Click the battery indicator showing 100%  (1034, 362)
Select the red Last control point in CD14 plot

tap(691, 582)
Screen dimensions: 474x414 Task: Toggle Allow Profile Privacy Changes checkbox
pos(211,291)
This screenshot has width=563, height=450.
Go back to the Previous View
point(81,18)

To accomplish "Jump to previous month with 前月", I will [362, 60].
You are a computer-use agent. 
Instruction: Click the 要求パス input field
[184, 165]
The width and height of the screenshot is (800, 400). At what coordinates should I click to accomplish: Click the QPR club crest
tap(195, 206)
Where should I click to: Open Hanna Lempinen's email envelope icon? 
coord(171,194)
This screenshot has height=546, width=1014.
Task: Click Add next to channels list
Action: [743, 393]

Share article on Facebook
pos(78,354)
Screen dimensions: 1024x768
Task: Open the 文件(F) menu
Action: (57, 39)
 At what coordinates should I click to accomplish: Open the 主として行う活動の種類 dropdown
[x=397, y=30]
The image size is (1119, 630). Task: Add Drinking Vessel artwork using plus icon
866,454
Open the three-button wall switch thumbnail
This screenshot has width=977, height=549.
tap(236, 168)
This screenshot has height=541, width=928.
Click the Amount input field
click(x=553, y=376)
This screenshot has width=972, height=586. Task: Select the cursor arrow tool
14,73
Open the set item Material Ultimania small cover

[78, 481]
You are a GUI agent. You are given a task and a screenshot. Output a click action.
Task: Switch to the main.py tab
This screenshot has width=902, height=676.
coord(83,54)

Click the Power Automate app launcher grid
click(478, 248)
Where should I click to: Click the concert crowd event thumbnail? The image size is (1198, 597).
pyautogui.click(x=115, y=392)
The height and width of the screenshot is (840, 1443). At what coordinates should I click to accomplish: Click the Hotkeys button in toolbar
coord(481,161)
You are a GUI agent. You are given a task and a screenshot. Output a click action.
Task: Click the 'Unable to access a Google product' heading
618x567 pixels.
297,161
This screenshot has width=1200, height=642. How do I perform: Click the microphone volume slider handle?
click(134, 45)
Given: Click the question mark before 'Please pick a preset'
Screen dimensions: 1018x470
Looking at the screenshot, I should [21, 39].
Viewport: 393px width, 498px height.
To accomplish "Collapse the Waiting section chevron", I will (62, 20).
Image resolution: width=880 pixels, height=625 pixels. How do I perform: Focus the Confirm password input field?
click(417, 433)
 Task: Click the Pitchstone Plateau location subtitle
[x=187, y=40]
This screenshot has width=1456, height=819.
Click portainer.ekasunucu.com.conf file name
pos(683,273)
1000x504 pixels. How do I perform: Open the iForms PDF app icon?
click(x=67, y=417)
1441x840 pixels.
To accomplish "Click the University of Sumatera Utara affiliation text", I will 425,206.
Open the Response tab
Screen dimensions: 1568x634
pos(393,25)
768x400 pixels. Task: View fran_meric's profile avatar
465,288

**Exercise**: Copy every record again, keeping each word unchanged.

**Expected output**:
Click the battery indicator showing 100%  (1034, 362)
Select the red Last control point in CD14 plot

tap(691, 582)
Screen dimensions: 474x414 Task: Toggle Allow Profile Privacy Changes checkbox
pos(211,291)
This screenshot has width=563, height=450.
Go back to the Previous View
point(81,18)

To accomplish "Jump to previous month with 前月", I will [362, 60].
You are a computer-use agent. 
Instruction: Click the 要求パス input field
[184, 165]
The width and height of the screenshot is (800, 400). At what coordinates should I click to accomplish: Click the QPR club crest
tap(195, 206)
Where should I click to: Open Hanna Lempinen's email envelope icon? 
coord(171,194)
This screenshot has height=546, width=1014.
Task: Click Add next to channels list
Action: [743, 393]

Share article on Facebook
pos(78,354)
Screen dimensions: 1024x768
Task: Open the 文件(F) menu
Action: (57, 39)
 At what coordinates should I click to accomplish: Open the 主として行う活動の種類 dropdown
[x=397, y=30]
The image size is (1119, 630). Task: Add Drinking Vessel artwork using plus icon
866,454
Open the three-button wall switch thumbnail
This screenshot has width=977, height=549.
tap(236, 168)
This screenshot has height=541, width=928.
Click the Amount input field
click(x=553, y=376)
This screenshot has width=972, height=586. Task: Select the cursor arrow tool
14,73
Open the set item Material Ultimania small cover

[78, 481]
You are a GUI agent. You are given a task and a screenshot. Output a click action.
Task: Switch to the main.py tab
This screenshot has width=902, height=676.
coord(83,54)

Click the Power Automate app launcher grid
click(478, 248)
Where should I click to: Click the concert crowd event thumbnail? The image size is (1198, 597).
pyautogui.click(x=115, y=392)
The height and width of the screenshot is (840, 1443). At what coordinates should I click to accomplish: Click the Hotkeys button in toolbar
coord(481,161)
You are a GUI agent. You are given a task and a screenshot. Output a click action.
Task: Click the 'Unable to access a Google product' heading
618x567 pixels.
297,161
This screenshot has width=1200, height=642. How do I perform: Click the microphone volume slider handle?
click(134, 45)
Given: Click the question mark before 'Please pick a preset'
Screen dimensions: 1018x470
Looking at the screenshot, I should [21, 39].
Viewport: 393px width, 498px height.
To accomplish "Collapse the Waiting section chevron", I will (62, 20).
Image resolution: width=880 pixels, height=625 pixels. How do I perform: Focus the Confirm password input field?
click(417, 433)
 Task: Click the Pitchstone Plateau location subtitle
[x=187, y=40]
This screenshot has width=1456, height=819.
Click portainer.ekasunucu.com.conf file name
pos(683,273)
1000x504 pixels. How do I perform: Open the iForms PDF app icon?
click(x=67, y=417)
1441x840 pixels.
To accomplish "Click the University of Sumatera Utara affiliation text", I will 425,206.
Open the Response tab
Screen dimensions: 1568x634
pos(393,25)
768x400 pixels. Task: View fran_meric's profile avatar
465,288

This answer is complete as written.